### WHAT TO PRODUCE
For the entries below, repeat exactly each line starting with the one that contains "You are a GUI agent. The screenshot is 1470×2094." and going on through the one that contains "turisme (445, 1181)", and no others.

### SUPPLIED DATA
Content starts
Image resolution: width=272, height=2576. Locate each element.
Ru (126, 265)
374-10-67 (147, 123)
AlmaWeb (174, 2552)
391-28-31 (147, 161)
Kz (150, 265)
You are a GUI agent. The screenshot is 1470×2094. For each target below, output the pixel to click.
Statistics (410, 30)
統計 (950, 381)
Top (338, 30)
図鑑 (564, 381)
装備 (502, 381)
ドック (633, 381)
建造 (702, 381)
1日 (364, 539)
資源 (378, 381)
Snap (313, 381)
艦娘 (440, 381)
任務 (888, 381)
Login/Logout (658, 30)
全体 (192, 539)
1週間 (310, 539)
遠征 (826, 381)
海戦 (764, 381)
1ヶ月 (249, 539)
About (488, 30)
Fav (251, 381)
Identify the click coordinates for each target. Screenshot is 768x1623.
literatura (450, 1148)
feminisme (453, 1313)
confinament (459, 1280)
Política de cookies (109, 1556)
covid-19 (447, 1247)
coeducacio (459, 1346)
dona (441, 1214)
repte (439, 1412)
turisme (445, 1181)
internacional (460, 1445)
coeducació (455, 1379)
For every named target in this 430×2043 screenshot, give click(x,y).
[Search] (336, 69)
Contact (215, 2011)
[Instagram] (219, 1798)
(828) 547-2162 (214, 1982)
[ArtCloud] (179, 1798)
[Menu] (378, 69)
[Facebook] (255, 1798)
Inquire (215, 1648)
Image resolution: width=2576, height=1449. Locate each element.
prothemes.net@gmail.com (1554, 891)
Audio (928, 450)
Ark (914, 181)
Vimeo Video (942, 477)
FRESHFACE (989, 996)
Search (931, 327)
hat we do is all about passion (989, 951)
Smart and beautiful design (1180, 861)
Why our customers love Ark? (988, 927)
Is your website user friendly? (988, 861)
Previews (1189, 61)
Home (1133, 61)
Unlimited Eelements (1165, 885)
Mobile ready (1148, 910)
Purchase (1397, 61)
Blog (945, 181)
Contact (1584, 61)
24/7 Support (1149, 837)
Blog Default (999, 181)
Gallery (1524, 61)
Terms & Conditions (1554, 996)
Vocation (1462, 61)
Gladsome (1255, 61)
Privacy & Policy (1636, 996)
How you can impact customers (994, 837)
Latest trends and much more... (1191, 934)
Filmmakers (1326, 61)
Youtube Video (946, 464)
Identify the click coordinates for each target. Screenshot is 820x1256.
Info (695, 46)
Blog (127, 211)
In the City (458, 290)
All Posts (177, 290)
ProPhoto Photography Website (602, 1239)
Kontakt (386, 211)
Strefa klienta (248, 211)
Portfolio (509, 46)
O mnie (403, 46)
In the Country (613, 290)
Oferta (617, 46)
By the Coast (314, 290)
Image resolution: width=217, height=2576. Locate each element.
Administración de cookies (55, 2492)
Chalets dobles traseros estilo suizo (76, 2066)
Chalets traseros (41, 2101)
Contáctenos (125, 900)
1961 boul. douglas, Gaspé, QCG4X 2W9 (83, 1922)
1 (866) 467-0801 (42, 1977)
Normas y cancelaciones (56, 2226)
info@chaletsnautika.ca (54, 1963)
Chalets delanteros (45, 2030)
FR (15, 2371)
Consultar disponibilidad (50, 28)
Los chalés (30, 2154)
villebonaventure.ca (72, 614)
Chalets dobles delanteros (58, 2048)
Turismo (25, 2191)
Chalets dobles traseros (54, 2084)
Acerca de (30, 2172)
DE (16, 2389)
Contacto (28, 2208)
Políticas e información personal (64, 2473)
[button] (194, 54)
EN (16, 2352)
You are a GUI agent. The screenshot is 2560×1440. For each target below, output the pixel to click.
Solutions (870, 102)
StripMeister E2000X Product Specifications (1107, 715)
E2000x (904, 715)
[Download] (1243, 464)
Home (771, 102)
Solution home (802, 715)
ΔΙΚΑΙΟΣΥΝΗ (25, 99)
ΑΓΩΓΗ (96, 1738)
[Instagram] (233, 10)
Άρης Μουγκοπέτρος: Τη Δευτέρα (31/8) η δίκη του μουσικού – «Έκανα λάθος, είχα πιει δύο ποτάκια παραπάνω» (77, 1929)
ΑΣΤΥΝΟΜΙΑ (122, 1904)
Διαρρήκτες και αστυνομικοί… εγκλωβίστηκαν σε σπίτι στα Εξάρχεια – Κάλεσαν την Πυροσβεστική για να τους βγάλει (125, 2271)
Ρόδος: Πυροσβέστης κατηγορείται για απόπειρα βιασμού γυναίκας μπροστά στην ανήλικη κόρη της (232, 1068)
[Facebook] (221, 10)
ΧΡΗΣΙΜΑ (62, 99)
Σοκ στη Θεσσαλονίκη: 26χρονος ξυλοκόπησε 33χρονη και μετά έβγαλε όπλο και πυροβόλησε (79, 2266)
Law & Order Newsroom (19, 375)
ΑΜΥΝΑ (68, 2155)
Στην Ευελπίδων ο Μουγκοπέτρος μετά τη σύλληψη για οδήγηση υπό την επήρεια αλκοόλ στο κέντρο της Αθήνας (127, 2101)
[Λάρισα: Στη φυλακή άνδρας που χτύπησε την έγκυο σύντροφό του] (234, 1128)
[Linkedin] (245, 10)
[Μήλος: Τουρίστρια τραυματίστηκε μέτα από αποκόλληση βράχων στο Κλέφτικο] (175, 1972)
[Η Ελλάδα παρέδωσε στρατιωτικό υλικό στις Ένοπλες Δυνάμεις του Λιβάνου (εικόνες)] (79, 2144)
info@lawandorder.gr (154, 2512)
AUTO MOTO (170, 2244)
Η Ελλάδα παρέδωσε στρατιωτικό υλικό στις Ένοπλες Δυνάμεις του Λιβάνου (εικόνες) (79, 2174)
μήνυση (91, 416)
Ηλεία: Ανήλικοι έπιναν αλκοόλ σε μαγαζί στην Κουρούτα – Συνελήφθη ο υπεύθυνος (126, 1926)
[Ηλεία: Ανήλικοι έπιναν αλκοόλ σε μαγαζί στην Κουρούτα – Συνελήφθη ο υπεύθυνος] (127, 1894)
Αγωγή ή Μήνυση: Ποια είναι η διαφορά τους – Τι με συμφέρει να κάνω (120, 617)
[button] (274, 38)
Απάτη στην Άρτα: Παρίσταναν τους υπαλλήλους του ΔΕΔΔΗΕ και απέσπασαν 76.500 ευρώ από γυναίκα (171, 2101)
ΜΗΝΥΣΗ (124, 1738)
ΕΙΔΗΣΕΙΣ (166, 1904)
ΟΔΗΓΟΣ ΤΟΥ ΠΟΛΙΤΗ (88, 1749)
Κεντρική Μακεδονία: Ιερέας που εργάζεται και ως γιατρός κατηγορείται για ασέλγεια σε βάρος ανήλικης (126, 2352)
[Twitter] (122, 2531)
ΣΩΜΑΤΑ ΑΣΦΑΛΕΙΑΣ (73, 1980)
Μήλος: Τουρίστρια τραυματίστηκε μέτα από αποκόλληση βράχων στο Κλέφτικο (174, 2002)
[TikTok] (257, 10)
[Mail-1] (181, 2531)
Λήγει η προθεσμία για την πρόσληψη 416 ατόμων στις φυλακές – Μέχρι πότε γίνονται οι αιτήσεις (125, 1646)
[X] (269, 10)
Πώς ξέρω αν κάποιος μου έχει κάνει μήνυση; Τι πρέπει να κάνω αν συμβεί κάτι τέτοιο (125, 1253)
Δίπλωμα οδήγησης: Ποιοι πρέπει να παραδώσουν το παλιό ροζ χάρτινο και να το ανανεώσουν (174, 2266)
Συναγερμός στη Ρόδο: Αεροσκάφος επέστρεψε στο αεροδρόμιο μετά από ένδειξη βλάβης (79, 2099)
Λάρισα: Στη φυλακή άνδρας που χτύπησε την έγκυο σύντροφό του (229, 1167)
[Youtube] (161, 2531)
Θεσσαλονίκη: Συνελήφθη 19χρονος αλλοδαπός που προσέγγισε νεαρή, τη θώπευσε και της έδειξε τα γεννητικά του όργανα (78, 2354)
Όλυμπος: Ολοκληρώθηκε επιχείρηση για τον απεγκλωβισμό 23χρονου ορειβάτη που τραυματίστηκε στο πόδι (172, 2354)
Content ends
### TASK RESPONSE
You are a GUI agent. The screenshot is 1470×2094. For each target below, output the pixel to click.
Statistics (410, 30)
統計 (950, 381)
Top (338, 30)
図鑑 (564, 381)
装備 (502, 381)
ドック (633, 381)
建造 (702, 381)
1日 (364, 539)
資源 (378, 381)
Snap (313, 381)
艦娘 (440, 381)
任務 (888, 381)
Login/Logout (658, 30)
全体 (192, 539)
1週間 (310, 539)
遠征 (826, 381)
海戦 (764, 381)
1ヶ月 (249, 539)
About (488, 30)
Fav (251, 381)
Identify the click coordinates for each target. Screenshot is 768x1623.
literatura (450, 1148)
feminisme (453, 1313)
confinament (459, 1280)
Política de cookies (109, 1556)
covid-19 (447, 1247)
coeducacio (459, 1346)
dona (441, 1214)
repte (439, 1412)
turisme (445, 1181)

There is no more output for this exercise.